* _Рабочее задание a_
Продублируйте слово в слово весь текст о праве осужденного на апелляцию, не меняя в нем ни одного знака.

╭─ Изучаемый текст

Существует широко распространенное убеждение, что осужденный может обратиться в вышестоящую судебную инстанцию. Можно считать, что это самое ошибочное из всех заблуждений общества относительно закона.
Осужденный может апеллировать к вышестоящей судебной инстанции лишь с просьбой пересмотреть вопрос о применении закона. И лишь в редчайших случаях он может просить пересмотреть вопрос оценки фактов.
Когда судья или жюри присяжных, пусть даже имея дело с сомнительными доказательствами, выносят решение, оно носит окончательный характер. Это в полной мере учитывает Апелляционный суд. Если произошла ошибка в применении закона, у осужденного есть еще какая-то надежда. Если же неправильно были оценены факты, надежд у него не остается никаких. Он связан по рукам и ногам решением судьи или присяжных.
Без сомнения, есть и вполне достойные судьи и внимательные присяжные. В большинстве случаев они выносят безукоризненные решения. Можно считать, что они правы в девяноста случаях из ста, — пусть даже в девяноста пяти — но на большее и они не способны.

╰─
╭─ Исходные записи

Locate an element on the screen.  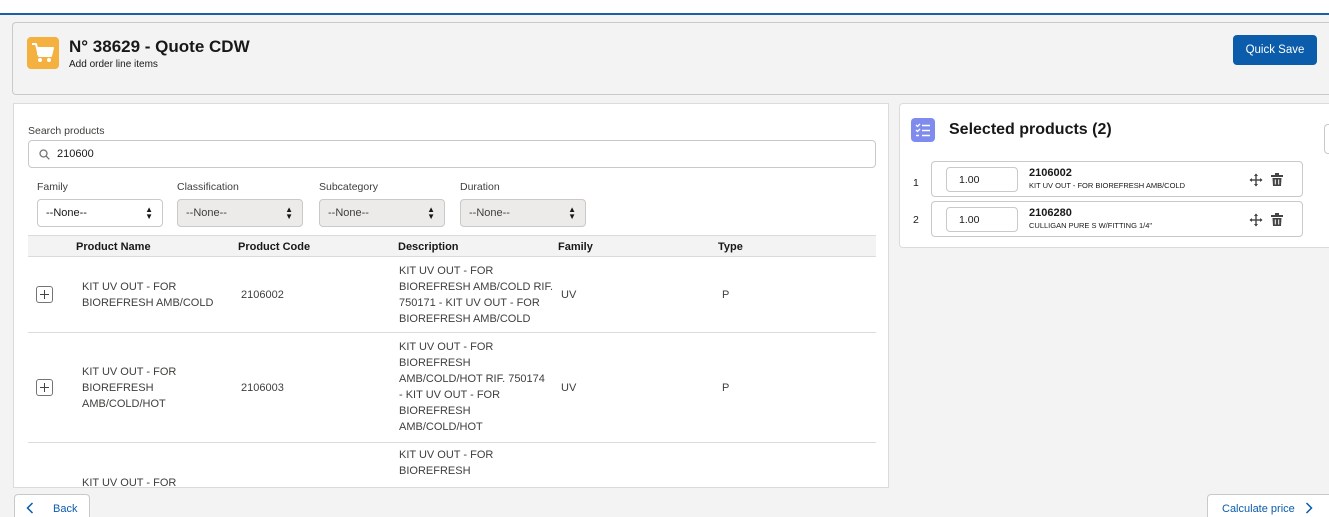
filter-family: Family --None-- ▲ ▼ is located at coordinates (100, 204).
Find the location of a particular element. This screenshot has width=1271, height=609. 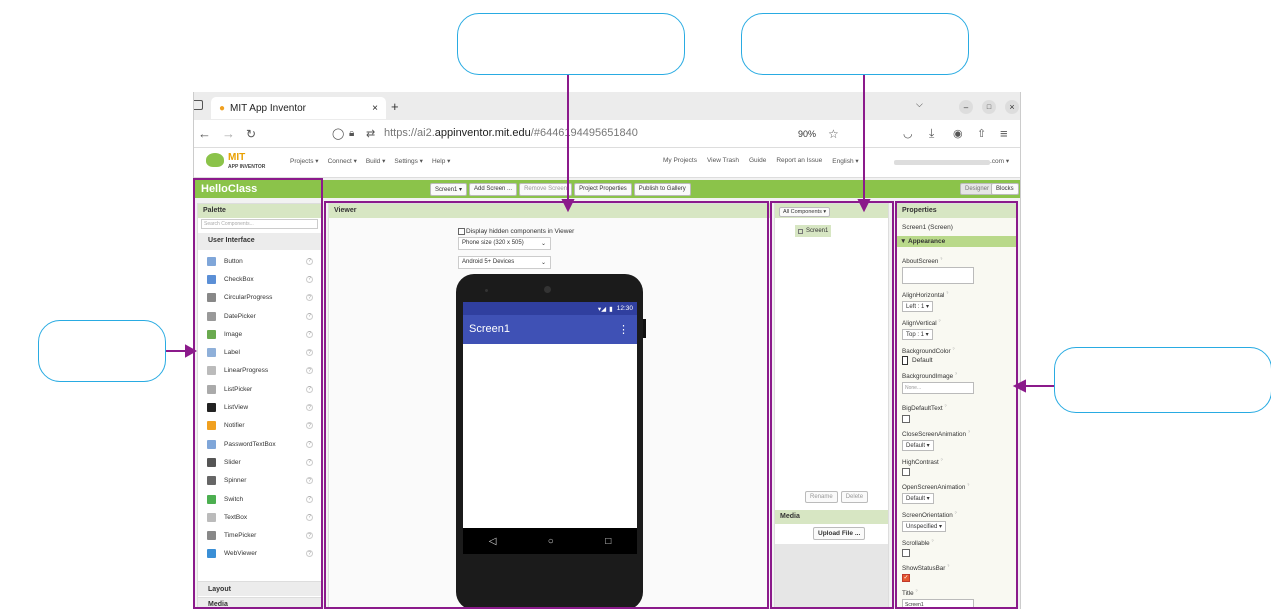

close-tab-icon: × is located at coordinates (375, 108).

╰─
╭─ Исходные записи

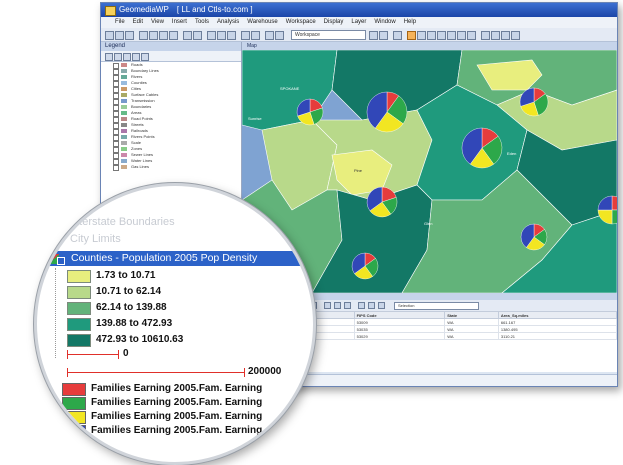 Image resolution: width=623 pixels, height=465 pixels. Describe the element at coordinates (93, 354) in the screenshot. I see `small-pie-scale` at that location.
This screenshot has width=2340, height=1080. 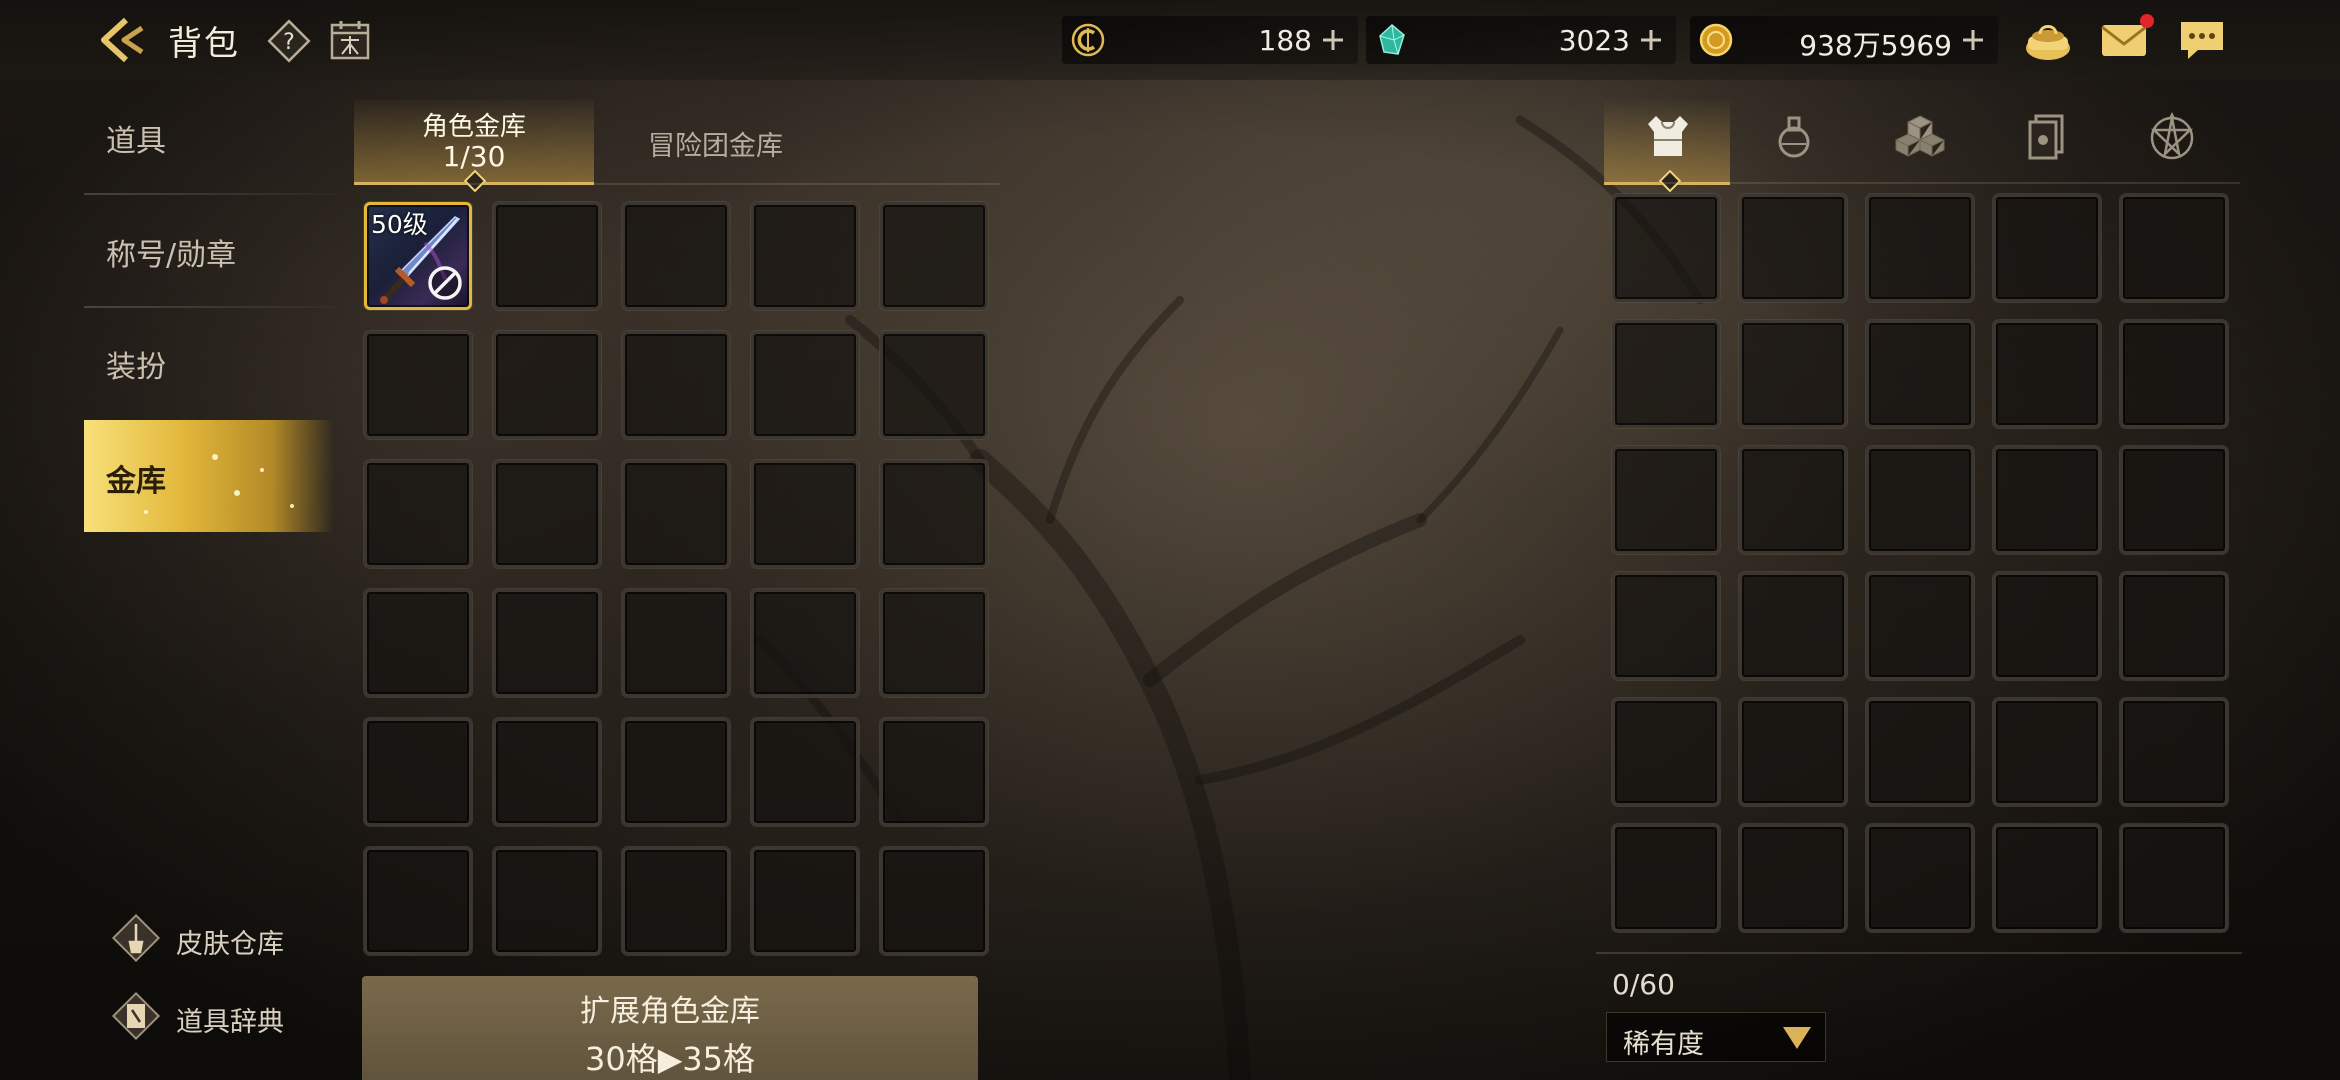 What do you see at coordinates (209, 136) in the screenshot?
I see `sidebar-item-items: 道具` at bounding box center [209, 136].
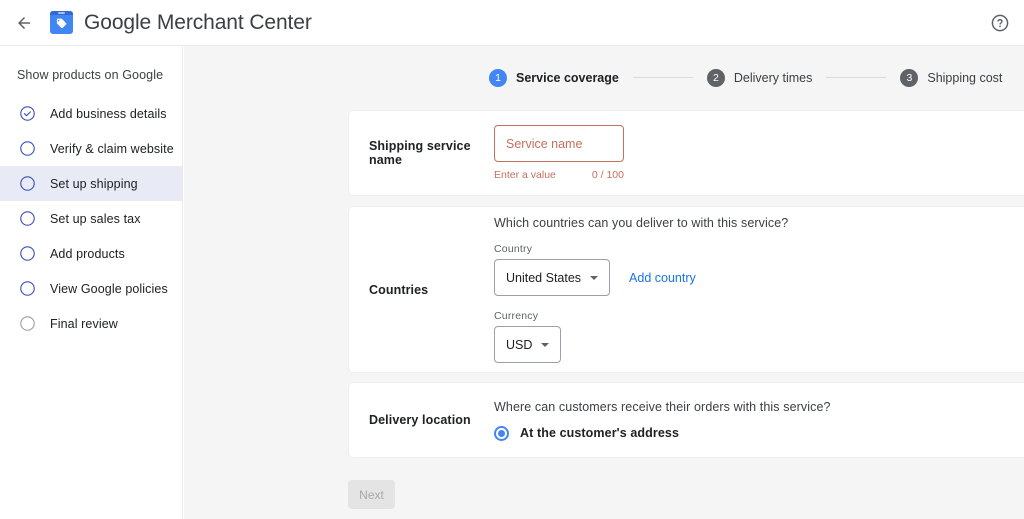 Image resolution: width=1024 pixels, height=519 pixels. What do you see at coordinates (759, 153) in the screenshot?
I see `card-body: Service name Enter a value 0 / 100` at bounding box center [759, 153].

╰─
╭─ Исходные записи

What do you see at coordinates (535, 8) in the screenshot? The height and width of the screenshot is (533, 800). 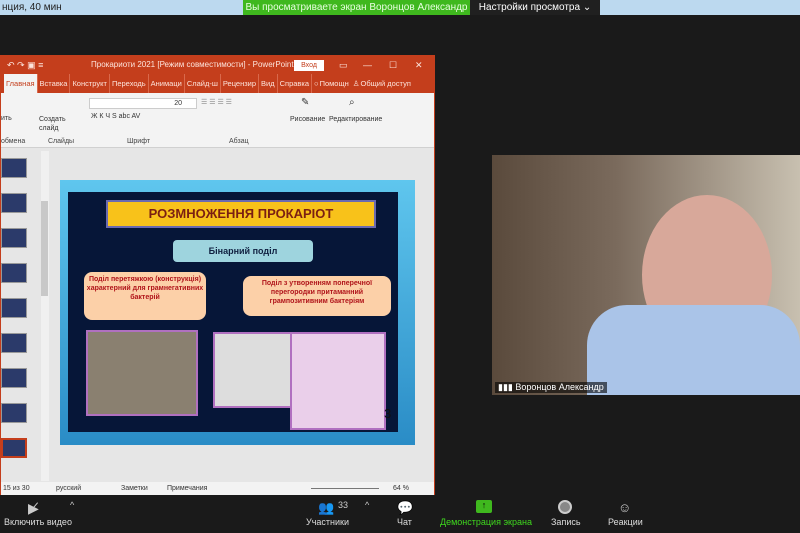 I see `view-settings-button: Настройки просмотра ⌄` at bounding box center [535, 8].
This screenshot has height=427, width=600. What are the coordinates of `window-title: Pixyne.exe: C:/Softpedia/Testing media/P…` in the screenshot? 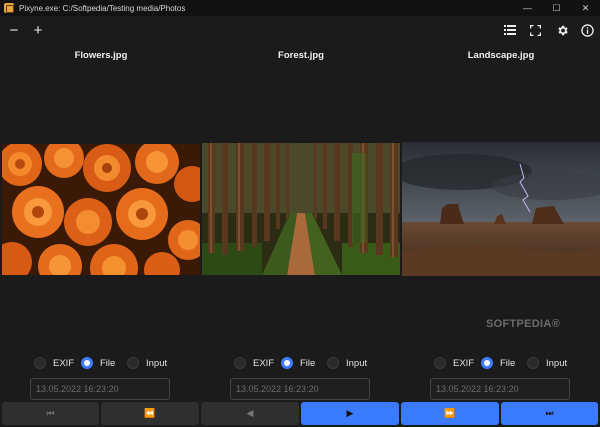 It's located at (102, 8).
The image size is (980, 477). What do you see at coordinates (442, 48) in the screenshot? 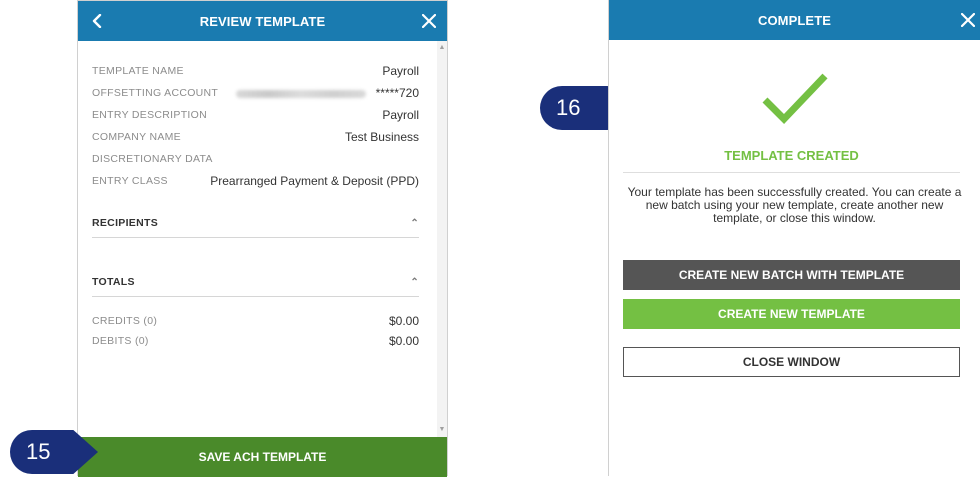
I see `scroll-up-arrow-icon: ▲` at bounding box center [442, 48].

╰─

* _Рабочее задание b_
В записях между строками, содержащими «Locate an element on the screen.» и «close-tab-icon: × is», включительно замените «particular» на «specific», а все прочее оставьте нетронутым. Приведите только эти строки, без изображений.

* _Письменный ответ a_
Существует широко распространенное убеждение, что осужденный может обратиться в вышестоящую судебную инстанцию. Можно считать, что это самое ошибочное из всех заблуждений общества относительно закона.
Осужденный может апеллировать к вышестоящей судебной инстанции лишь с просьбой пересмотреть вопрос о применении закона. И лишь в редчайших случаях он может просить пересмотреть вопрос оценки фактов.
Когда судья или жюри присяжных, пусть даже имея дело с сомнительными доказательствами, выносят решение, оно носит окончательный характер. Это в полной мере учитывает Апелляционный суд. Если произошла ошибка в применении закона, у осужденного есть еще какая-то надежда. Если же неправильно были оценены факты, надежд у него не остается никаких. Он связан по рукам и ногам решением судьи или присяжных.
Без сомнения, есть и вполне достойные судьи и внимательные присяжные. В большинстве случаев они выносят безукоризненные решения. Можно считать, что они правы в девяноста случаях из ста, — пусть даже в девяноста пяти — но на большее и они не способны.

* _Письменный ответ b_
Locate an element on the screen.  
filter-family: Family --None-- ▲ ▼ is located at coordinates (100, 204).
Find the location of a specific element. This screenshot has width=1271, height=609. 

close-tab-icon: × is located at coordinates (375, 108).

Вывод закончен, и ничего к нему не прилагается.